Five Reasons your Data Center’s (ACE) Availability, Capacity & Efficiency are being Compromised
Data center owner-operators are increasingly looking for solutions to minimize total cost of ownership, cost per kW of IT load, and downtime. This paper explains the five main
contributors to runaway data center costs, then introduces the ACE performance score and the continuous modeling process. Using both, this paper briefly explains how they are helping owner-operators save millions of dollars annually per data hall.
Could ‘minimize’ be the verb that best sums a data center owner-operator’s
ultimate objective?
Think about it, whatever business you’re in, and whichever type of data center(s)

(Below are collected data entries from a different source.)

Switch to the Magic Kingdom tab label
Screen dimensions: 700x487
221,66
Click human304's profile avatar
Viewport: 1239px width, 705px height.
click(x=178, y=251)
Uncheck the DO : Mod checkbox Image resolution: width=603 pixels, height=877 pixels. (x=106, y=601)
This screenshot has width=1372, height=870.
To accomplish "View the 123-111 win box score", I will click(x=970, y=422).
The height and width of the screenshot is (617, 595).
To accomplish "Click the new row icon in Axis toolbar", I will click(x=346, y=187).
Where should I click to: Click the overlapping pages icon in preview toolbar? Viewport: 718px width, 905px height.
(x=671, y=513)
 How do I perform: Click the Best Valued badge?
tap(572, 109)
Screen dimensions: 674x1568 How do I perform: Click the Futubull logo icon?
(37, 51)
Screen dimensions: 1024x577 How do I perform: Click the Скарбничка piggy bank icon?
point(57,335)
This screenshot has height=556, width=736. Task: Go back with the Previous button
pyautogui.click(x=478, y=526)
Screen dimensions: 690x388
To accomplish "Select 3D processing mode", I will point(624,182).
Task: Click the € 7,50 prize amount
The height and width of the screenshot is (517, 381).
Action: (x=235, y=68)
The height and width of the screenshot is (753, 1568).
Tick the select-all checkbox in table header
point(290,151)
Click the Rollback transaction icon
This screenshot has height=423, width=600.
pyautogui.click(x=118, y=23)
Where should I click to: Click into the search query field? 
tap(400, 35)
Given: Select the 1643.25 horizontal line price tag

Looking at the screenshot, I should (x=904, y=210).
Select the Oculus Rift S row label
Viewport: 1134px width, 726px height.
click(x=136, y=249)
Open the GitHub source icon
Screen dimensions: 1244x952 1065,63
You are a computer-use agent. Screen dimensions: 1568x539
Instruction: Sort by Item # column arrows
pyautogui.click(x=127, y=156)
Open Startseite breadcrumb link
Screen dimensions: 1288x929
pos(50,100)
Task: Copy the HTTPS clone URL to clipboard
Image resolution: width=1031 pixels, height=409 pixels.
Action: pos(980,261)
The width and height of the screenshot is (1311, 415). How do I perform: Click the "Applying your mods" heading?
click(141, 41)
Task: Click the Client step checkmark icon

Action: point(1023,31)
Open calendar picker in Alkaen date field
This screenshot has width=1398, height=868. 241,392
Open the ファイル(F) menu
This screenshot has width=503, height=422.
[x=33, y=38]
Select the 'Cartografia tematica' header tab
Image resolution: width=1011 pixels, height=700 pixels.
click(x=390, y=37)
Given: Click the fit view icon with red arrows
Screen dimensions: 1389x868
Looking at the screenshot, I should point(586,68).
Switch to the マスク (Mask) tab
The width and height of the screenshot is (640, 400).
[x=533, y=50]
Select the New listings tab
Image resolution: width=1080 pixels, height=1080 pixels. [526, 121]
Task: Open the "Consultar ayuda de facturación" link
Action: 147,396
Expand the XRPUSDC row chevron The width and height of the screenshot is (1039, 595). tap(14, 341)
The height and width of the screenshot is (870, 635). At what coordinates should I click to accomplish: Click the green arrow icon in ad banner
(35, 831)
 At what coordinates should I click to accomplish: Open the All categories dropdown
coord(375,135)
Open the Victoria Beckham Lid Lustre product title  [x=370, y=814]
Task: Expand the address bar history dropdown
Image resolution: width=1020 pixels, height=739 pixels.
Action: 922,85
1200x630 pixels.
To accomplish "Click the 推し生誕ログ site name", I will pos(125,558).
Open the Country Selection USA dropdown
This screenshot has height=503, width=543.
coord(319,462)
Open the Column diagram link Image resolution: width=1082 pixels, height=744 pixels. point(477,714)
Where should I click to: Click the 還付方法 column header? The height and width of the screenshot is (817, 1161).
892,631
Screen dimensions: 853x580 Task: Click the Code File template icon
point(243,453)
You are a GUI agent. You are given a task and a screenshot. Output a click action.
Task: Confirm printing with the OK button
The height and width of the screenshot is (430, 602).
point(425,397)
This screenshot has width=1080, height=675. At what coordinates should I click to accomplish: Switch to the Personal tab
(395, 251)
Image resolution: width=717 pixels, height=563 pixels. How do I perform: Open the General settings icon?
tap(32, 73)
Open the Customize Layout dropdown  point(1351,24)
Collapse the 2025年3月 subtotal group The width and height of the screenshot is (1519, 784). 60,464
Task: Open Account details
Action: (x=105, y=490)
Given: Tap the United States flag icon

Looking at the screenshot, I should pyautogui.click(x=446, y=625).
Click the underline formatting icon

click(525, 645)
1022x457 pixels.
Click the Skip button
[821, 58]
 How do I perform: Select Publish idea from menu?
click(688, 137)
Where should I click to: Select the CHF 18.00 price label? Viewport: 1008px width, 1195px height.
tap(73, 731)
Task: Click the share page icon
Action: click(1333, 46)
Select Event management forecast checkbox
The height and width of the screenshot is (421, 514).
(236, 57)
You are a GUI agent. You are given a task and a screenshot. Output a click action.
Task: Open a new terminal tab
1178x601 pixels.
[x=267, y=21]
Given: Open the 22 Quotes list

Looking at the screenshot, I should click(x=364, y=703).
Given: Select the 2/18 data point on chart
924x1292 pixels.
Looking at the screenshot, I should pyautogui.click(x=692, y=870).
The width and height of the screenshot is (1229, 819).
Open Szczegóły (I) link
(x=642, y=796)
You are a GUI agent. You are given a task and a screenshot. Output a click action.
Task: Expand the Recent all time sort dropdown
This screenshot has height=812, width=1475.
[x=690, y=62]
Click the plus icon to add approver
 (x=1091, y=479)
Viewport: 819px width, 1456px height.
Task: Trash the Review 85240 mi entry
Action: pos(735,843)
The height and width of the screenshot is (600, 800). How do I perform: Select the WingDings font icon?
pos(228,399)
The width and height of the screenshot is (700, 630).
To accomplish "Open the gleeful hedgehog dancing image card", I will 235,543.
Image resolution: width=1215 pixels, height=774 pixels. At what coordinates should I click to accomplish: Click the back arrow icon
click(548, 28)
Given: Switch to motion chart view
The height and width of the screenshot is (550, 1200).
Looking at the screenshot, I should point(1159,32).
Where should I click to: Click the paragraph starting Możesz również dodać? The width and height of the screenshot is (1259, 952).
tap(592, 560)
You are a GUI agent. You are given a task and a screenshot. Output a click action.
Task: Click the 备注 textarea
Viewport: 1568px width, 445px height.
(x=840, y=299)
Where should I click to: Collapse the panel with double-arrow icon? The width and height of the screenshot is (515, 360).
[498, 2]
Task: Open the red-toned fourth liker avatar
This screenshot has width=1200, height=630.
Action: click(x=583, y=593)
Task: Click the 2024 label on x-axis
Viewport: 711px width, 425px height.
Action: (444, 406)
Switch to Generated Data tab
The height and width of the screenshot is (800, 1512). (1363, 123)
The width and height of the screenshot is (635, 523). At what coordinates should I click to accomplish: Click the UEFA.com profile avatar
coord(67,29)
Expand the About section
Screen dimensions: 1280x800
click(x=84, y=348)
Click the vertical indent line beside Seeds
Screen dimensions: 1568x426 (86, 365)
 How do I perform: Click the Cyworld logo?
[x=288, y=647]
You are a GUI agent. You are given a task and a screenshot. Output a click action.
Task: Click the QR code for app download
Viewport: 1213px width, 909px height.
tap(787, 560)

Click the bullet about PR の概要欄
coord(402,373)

you own, you almost certainly want to minimize one or more of the following:
• Cost overruns
• TCO (total cost of ownership)
• Cost per kilowatt ($/kW) of IT load
• Downtime
In an industry where the average TCO overspend is around $27m per MW, where $/kW can spiral out of control within just a few short years of entering operation, and where the average cost of downtime is $627k per incident, owner-operators want solutions.
Poor planning and inefficient use of power, cooling and space represents a
significant threat to your efforts to minimize costs. Yet it is precisely this that so
often forces you into a corner – build a new facility to take the strain, or invest in
a major overhaul. Neither ‘solution’ is attractive, so why are owner-operators so
frequently in a position where their aspirations are never realized?
In this paper, we set out to not only answer that question, but to also offer a
solution going forward.
First, we identify the five major contributors to increased costs and downtime. Then we propose that the greatest opportunity to minimize these can be achieved by adopting a simple, inexpensive solution: the ACE performance score.
The ACE performance score is unique way of assessing and visualizing the three
critical indicators of data center performance, as described below. It works by
mapping data from DCIM toolsets into a powerful 3D Virtual Facility model. With
that automated process accomplished, it simulates the resulting distribution of
airflow and temperature in the space. This confluence of predictive modeling and
DCIM data is called Predictive Modeling for DCIM.
The ACE performance score can be used from inception through operation, and
it considers the dynamic interrelationship of the three variables – ACE – that
ultimately dictate how well a data center performs and, by extension, how costly
it is to run:
• Availability (A) of IT, including during power and cooling failures
• How much capacity (C) is available to install, power and cool additional IT
• How efficient (E) the cooling delivery is to the IT
With the ACE performance score introduced and explained, we conclude by
introducing a simple business process through which ACE can be easily applied:
continuous modeling.